▸ **Exercise goal**:
A word-for-word restatement of the listing is the only acceptable answer.
START Supplied material
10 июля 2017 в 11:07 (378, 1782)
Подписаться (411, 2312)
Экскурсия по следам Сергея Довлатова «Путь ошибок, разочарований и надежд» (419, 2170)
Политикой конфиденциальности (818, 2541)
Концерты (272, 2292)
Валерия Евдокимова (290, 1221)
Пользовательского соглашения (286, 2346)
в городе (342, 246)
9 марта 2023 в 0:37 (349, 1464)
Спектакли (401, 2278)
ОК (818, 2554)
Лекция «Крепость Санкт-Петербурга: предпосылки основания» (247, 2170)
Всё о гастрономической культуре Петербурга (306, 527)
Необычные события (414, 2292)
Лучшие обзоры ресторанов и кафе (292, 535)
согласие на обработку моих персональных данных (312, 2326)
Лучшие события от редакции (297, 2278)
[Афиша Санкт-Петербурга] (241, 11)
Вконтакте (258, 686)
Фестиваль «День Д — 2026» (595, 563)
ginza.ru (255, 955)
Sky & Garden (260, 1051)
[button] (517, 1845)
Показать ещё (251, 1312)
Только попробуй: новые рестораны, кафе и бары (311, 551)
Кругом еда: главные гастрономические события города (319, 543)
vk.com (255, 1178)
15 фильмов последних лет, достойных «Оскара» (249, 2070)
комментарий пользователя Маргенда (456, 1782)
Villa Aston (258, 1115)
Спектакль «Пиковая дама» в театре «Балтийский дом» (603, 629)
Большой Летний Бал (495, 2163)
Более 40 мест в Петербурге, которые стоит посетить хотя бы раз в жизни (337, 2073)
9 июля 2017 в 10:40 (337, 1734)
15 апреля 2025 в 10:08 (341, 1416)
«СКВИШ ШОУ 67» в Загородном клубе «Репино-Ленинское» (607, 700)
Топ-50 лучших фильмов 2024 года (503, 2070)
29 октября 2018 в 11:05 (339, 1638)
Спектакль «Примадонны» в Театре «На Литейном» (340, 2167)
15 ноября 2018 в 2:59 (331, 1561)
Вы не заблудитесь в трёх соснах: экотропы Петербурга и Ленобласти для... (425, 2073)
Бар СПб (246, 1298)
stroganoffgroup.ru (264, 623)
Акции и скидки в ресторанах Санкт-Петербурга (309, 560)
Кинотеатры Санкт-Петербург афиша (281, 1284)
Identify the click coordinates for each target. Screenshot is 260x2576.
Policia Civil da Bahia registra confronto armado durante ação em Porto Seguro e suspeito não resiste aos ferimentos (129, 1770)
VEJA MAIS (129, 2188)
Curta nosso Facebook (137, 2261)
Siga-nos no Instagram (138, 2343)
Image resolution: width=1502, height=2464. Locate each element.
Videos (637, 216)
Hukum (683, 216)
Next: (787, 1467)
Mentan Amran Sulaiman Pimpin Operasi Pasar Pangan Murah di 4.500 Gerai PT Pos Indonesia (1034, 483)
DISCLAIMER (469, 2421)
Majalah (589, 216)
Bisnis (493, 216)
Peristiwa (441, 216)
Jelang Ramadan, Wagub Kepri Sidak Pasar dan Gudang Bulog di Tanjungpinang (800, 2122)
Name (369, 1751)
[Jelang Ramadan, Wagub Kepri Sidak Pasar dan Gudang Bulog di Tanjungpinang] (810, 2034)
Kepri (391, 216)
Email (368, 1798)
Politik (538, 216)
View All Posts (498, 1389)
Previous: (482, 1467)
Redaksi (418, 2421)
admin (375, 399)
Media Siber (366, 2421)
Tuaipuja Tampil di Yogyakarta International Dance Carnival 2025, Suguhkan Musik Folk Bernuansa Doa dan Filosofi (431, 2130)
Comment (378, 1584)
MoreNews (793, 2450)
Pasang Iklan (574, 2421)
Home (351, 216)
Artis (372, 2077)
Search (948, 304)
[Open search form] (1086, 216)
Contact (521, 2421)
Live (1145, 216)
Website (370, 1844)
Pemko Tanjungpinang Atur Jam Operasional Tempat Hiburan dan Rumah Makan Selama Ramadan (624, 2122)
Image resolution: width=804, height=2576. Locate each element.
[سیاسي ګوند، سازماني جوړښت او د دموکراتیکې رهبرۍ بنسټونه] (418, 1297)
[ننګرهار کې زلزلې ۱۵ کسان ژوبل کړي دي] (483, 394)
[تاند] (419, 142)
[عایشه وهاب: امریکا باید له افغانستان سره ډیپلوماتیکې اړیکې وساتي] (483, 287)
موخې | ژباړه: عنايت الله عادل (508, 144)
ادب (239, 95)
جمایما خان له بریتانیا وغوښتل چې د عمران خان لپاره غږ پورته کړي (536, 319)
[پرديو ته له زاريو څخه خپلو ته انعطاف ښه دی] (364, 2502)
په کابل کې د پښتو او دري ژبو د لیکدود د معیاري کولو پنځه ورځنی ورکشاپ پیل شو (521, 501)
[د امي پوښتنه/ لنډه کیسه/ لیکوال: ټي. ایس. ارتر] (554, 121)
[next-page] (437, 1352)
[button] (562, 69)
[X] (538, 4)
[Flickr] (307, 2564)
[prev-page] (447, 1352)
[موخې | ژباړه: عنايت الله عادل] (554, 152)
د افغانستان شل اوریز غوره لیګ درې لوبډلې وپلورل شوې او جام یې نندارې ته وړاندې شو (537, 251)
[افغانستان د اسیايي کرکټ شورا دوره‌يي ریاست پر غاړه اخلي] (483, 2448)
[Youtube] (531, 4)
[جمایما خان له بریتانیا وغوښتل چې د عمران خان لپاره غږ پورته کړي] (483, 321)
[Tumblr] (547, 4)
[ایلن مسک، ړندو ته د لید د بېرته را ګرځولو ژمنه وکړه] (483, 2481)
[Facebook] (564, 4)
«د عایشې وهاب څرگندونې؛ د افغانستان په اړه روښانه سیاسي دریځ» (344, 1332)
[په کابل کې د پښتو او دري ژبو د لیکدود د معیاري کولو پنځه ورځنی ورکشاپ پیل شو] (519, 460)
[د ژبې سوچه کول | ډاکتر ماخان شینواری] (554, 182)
END Supplied material
▸ **Solution**:
10 июля 2017 в 11:07 (378, 1782)
Подписаться (411, 2312)
Экскурсия по следам Сергея Довлатова «Путь ошибок, разочарований и надежд» (419, 2170)
Политикой конфиденциальности (818, 2541)
Концерты (272, 2292)
Валерия Евдокимова (290, 1221)
Пользовательского соглашения (286, 2346)
в городе (342, 246)
9 марта 2023 в 0:37 (349, 1464)
Спектакли (401, 2278)
ОК (818, 2554)
Лекция «Крепость Санкт-Петербурга: предпосылки основания» (247, 2170)
Всё о гастрономической культуре Петербурга (306, 527)
Необычные события (414, 2292)
Лучшие обзоры ресторанов и кафе (292, 535)
согласие на обработку моих персональных данных (312, 2326)
Лучшие события от редакции (297, 2278)
[Афиша Санкт-Петербурга] (241, 11)
Вконтакте (258, 686)
Фестиваль «День Д — 2026» (595, 563)
ginza.ru (255, 955)
Sky & Garden (260, 1051)
[button] (517, 1845)
Показать ещё (251, 1312)
Только попробуй: новые рестораны, кафе и бары (311, 551)
Кругом еда: главные гастрономические события города (319, 543)
vk.com (255, 1178)
15 фильмов последних лет, достойных «Оскара» (249, 2070)
комментарий пользователя Маргенда (456, 1782)
Villa Aston (258, 1115)
Спектакль «Пиковая дама» в театре «Балтийский дом» (603, 629)
Большой Летний Бал (495, 2163)
Более 40 мест в Петербурге, которые стоит посетить хотя бы раз в жизни (337, 2073)
9 июля 2017 в 10:40 (337, 1734)
15 апреля 2025 в 10:08 (341, 1416)
«СКВИШ ШОУ 67» в Загородном клубе «Репино-Ленинское» (607, 700)
Топ-50 лучших фильмов 2024 года (503, 2070)
29 октября 2018 в 11:05 (339, 1638)
Спектакль «Примадонны» в Театре «На Литейном» (340, 2167)
15 ноября 2018 в 2:59 (331, 1561)
Вы не заблудитесь в трёх соснах: экотропы Петербурга и Ленобласти для... (425, 2073)
Бар СПб (246, 1298)
stroganoffgroup.ru (264, 623)
Акции и скидки в ресторанах Санкт-Петербурга (309, 560)
Кинотеатры Санкт-Петербург афиша (281, 1284)
Identify the click coordinates for each target. Screenshot is 260x2576.
Policia Civil da Bahia registra confronto armado durante ação em Porto Seguro e suspeito não resiste aos ferimentos (129, 1770)
VEJA MAIS (129, 2188)
Curta nosso Facebook (137, 2261)
Siga-nos no Instagram (138, 2343)
Image resolution: width=1502, height=2464. Locate each element.
Videos (637, 216)
Hukum (683, 216)
Next: (787, 1467)
Mentan Amran Sulaiman Pimpin Operasi Pasar Pangan Murah di 4.500 Gerai PT Pos Indonesia (1034, 483)
DISCLAIMER (469, 2421)
Majalah (589, 216)
Bisnis (493, 216)
Peristiwa (441, 216)
Jelang Ramadan, Wagub Kepri Sidak Pasar dan Gudang Bulog di Tanjungpinang (800, 2122)
Name (369, 1751)
[Jelang Ramadan, Wagub Kepri Sidak Pasar dan Gudang Bulog di Tanjungpinang] (810, 2034)
Kepri (391, 216)
Email (368, 1798)
Politik (538, 216)
View All Posts (498, 1389)
Previous: (482, 1467)
Redaksi (418, 2421)
admin (375, 399)
Media Siber (366, 2421)
Tuaipuja Tampil di Yogyakarta International Dance Carnival 2025, Suguhkan Musik Folk Bernuansa Doa dan Filosofi (431, 2130)
Comment (378, 1584)
MoreNews (793, 2450)
Pasang Iklan (574, 2421)
Home (351, 216)
Artis (372, 2077)
Search (948, 304)
[Open search form] (1086, 216)
Contact (521, 2421)
Live (1145, 216)
Website (370, 1844)
Pemko Tanjungpinang Atur Jam Operasional Tempat Hiburan dan Rumah Makan Selama Ramadan (624, 2122)
Image resolution: width=804, height=2576. Locate each element.
[سیاسي ګوند، سازماني جوړښت او د دموکراتیکې رهبرۍ بنسټونه] (418, 1297)
[ننګرهار کې زلزلې ۱۵ کسان ژوبل کړي دي] (483, 394)
[تاند] (419, 142)
[عایشه وهاب: امریکا باید له افغانستان سره ډیپلوماتیکې اړیکې وساتي] (483, 287)
موخې | ژباړه: عنايت الله عادل (508, 144)
ادب (239, 95)
جمایما خان له بریتانیا وغوښتل چې د عمران خان لپاره غږ پورته کړي (536, 319)
[پرديو ته له زاريو څخه خپلو ته انعطاف ښه دی] (364, 2502)
په کابل کې د پښتو او دري ژبو د لیکدود د معیاري کولو پنځه ورځنی ورکشاپ پیل شو (521, 501)
[د امي پوښتنه/ لنډه کیسه/ لیکوال: ټي. ایس. ارتر] (554, 121)
[next-page] (437, 1352)
[button] (562, 69)
[X] (538, 4)
[Flickr] (307, 2564)
[prev-page] (447, 1352)
[موخې | ژباړه: عنايت الله عادل] (554, 152)
د افغانستان شل اوریز غوره لیګ درې لوبډلې وپلورل شوې او جام یې نندارې ته وړاندې شو (537, 251)
[افغانستان د اسیايي کرکټ شورا دوره‌يي ریاست پر غاړه اخلي] (483, 2448)
[Youtube] (531, 4)
[جمایما خان له بریتانیا وغوښتل چې د عمران خان لپاره غږ پورته کړي] (483, 321)
[Tumblr] (547, 4)
[ایلن مسک، ړندو ته د لید د بېرته را ګرځولو ژمنه وکړه] (483, 2481)
[Facebook] (564, 4)
«د عایشې وهاب څرگندونې؛ د افغانستان په اړه روښانه سیاسي دریځ» (344, 1332)
[په کابل کې د پښتو او دري ژبو د لیکدود د معیاري کولو پنځه ورځنی ورکشاپ پیل شو] (519, 460)
[د ژبې سوچه کول | ډاکتر ماخان شینواری] (554, 182)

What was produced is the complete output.